**Directions**.
**1)** Retype the passage of the Special Junior Olympics article between "Olympian Assistance from" and "Riley and Eric Schoen.", inclusive, without changing a word.
**2)** Write what comes next in the article about the Special Junior Olympics, picking up after its final sentence.
Excerpt: Begin
Olympian Assistance from NHS Shamrocks

Ryan Cywinski, Staff Reporter

Fourteen Trinity National Honor Society members assisted at the Kentucky School for the Blind Special Junior Olympics today. The NHS members worked with middle-school students from several states.

NHS co-moderator Ms. Mary Ann Hall said, “It is a very moving experience and has been the NHS’s major project for many years.”

The following students helped: Kyle Bilyeu, Nathan Brown, Zachary Brumback, Ryan Cywinski, Joshua Dailey, Andrew Deye, Chris Laveck, Will Laveck, Steven Matheny, Daniel McCarthy, Derek Nafziger, Sam Rickert, Nolan Riley and Eric Schoen.

Ms. Connie Hill, a low-vision therapist for the Kentucky School for the Blind, gave some background on the the event. She said, “It stared here 38 years ago.  The recreation director and the physical education teacher wanted to do some kind of competition to get the kids ready for varsity sports.  Kentucky wanted to host it with the Indiana School for the Blind, so they did that for five years.  Then they started adding Tennessee and Ohio gradually, and then added Jefferson County.”

Hill said the participants compete in various events: “shot put, softball throw, running long jump, standing long jump, 60-meter, 200-meter, 240-meter.  The 240-meter is for kids who are totally blind.  They use a guide wire as a guide.  Then we have the 400-meter and the 200-meter tandem. That is a person who is non-sighted with a sighted person.”

The tandem and 240-meter guide wire race were particularly interesting.  In the tandem race, the sighted and non-sighted participants held on to the same elastic band so they wouldn’t get separated.

Hill pointed out changes she has seen through the past 38 years.  “We used to have more (competitors).  The most we ever had was 280, and this year we had 140 kids participate,” she said. “Also, we have more volunteers. This year we had 130 volunteers.”
Excerpt: End
Data listing: Begin
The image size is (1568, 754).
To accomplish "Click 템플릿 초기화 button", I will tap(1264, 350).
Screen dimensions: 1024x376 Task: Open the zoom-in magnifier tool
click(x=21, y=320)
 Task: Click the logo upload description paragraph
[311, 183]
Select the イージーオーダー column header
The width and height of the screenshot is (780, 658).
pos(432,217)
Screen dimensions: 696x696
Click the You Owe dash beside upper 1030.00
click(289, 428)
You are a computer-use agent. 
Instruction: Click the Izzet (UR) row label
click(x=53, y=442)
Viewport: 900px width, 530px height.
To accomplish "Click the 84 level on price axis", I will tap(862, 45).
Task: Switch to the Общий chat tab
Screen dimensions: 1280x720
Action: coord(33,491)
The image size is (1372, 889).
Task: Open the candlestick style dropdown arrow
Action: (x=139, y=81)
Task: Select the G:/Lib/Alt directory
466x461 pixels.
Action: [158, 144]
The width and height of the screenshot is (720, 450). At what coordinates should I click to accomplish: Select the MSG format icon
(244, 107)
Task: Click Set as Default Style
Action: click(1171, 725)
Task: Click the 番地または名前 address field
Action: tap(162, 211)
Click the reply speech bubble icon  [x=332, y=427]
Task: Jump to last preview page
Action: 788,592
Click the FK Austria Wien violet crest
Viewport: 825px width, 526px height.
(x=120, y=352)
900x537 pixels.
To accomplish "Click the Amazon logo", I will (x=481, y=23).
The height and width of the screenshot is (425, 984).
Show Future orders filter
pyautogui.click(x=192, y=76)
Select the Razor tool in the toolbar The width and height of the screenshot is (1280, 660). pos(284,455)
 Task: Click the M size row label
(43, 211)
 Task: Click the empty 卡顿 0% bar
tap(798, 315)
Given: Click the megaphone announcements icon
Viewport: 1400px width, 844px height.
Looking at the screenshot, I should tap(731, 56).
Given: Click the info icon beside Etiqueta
Data listing: End
**Answers for this exercise**.
**1)**
Olympian Assistance from NHS Shamrocks

Ryan Cywinski, Staff Reporter

Fourteen Trinity National Honor Society members assisted at the Kentucky School for the Blind Special Junior Olympics today. The NHS members worked with middle-school students from several states.

NHS co-moderator Ms. Mary Ann Hall said, “It is a very moving experience and has been the NHS’s major project for many years.”

The following students helped: Kyle Bilyeu, Nathan Brown, Zachary Brumback, Ryan Cywinski, Joshua Dailey, Andrew Deye, Chris Laveck, Will Laveck, Steven Matheny, Daniel McCarthy, Derek Nafziger, Sam Rickert, Nolan Riley and Eric Schoen.

**2)**
Riley, a junior who was one of the NHS volunteers, explained what he did to help the event: “I personally worked the shot-put station.  I would measure the distance that the kids would throw the shot put and record it.  And we handed out medals to them.”

Riley was impressed with the kids. He said, “The most interesting thing I saw here was just how the kids are still able to compete and how they still have a competitive aspect to them even though they can’t necessarily see, or process it as well as others can.”

Hall accompanied the NHS students on the trip. She recalled her most memorable moments after attending for more than a dozen years: “One young lady, she had to be five or six, went up to one of our students and put her arms around him and cried and thanked him.  One of the parents came over and personally thanked me for having such gentlemen to help.”

Those kind of things brought touched Hall’s emotions. “It brings tears to your eyes; you may think it’s corny or silly but it’s not. They didn’t know us from anywhere, and they said they will always remember Trinity and how they made their sons smile.”